> TASK PROMPT:
Find every line in the items below that contains the string "computer", with case counting, and copy each of those lines.

> PROVIDED INFORMATION:
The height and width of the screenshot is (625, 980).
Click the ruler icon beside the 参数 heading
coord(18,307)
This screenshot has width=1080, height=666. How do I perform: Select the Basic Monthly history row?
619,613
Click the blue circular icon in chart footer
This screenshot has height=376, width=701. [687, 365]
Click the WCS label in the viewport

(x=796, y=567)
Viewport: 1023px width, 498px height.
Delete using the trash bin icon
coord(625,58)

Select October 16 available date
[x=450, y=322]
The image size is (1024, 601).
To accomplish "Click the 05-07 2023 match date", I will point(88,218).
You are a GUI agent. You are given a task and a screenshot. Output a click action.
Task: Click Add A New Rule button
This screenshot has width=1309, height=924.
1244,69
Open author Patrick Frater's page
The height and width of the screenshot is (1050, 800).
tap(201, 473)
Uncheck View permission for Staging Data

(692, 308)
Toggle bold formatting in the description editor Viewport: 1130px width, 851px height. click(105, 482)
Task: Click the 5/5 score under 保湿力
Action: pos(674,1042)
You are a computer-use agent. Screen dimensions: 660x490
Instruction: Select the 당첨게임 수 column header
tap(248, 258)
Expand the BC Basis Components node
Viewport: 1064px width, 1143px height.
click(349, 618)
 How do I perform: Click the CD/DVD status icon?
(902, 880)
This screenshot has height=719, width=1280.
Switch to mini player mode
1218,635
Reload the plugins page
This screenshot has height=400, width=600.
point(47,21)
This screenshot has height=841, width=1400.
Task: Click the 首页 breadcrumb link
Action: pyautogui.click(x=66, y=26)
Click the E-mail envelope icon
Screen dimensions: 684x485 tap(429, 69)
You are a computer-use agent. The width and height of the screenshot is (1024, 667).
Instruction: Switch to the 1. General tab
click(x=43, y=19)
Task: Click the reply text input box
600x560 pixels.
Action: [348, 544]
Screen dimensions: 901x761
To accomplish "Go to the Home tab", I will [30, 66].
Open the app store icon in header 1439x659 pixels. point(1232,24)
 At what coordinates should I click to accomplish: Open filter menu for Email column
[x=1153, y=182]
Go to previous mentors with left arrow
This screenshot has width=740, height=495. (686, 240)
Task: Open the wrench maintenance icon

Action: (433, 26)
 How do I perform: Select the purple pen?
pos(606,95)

> SOLUTION TO THIS EXERCISE:
You are a computer-use agent. Screen dimensions: 660x490
You are a computer-use agent. The width and height of the screenshot is (1024, 667).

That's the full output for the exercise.